How Does A Water Softener Work?
If you are considering the installation of a water softener, one of the main things that you may be asking yourself is how does a water softener work?
At the most basic level of a water softener is an Ion exchange system. The mineral tank in a water softener has beads that are negatively charged, the calcium and magnesium that can be found in the water is positively charged. The solutions with these heavy materials are flushed into the secondary tank which filters them out of the water and replaces the calcium and magnesium ions with salt leaving softer water.
An Overview of A Water Softener Process
The hard water will enter the softener from your plumbing hookup.
The tiny beads in the first resin bed will attract hard water minerals and flush them out of the water.
The soft water will then enter your home from the secondary tank.
A water softener works in three main phases including the first phase as the backwash phase, the second phase as the exchange phase and then the regeneration process which is the third phase.
How Regeneration Works
When the resin beads become completely full of hard water minerals, it’s time to initiate the regeneration phase. During regeneration, brine is pumped back through the resin tank. The brine solution from hard materials is flushed from the tank into the drain and the softening process can begin again without all of the hard materials in the softener tanks. Regeneration of many modern water softeners can occur automatically through a control valve. When the valve recognizes that enough water has flown through the device, this will initiate the regeneration phase to ensure that the system can remain efficient.
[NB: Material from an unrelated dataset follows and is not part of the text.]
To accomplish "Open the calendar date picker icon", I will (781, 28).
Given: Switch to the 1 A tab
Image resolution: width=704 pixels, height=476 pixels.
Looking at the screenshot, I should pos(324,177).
After A Water Softener Is Installed
Any water softener does require maintenance. The good news about a traditional water softener is that the device is still relatively simple. By understanding how your water softener works and by making sure that you can perform routine maintenance, you can often extend the overall lifespan of the device.
Here are some top tips on maintenance after your water softener is installed:
Preventing Salt Bridges
Bridges can occur when a crust forms in the brine tank and creates empty space between the salt and water. This will prevent the salt from dissolving in the water and making the appropriate brine for soft water. Testing for a salt bridge means quickly taking a stick or broom handle and carefully pushing along the top of the salt. Breaking up this bridge will often make sure that you can keep the brine tank working again. When salt is dissolved and recrystallize this can often form a sludge in the brine tank as well. Draining the softener of its water and replacing the software with fresh salt can be an easy way to fix this issue.
Choosing The Right Salt
Water softeners often have a few types of salt that can be used. Solar, evaporated and rock salt are popular choices. Making sure that you’re using the right salt as outlined by your manufacturer can be important. Some of the best options for salt are evaporated salt for your softener.
Cleaning The Resin Bed
Even though resin beds are continuously regenerated and recharged, reducing the chance that your resin could be ineffective means regularly cleaning out your water softener. A water softener cleaner from your manufacturer can be a great way to keep your softener running at maximum efficiency.
Cleaning up the valves and nozzles can make sure that there is less suction needed to move the brine out throughout the regeneration cycle. The venture Valve can regularly get plugged up with sand and sediment over time. Unscrewing your valve cover and regularly cleaning this item can make sure the system runs efficiently.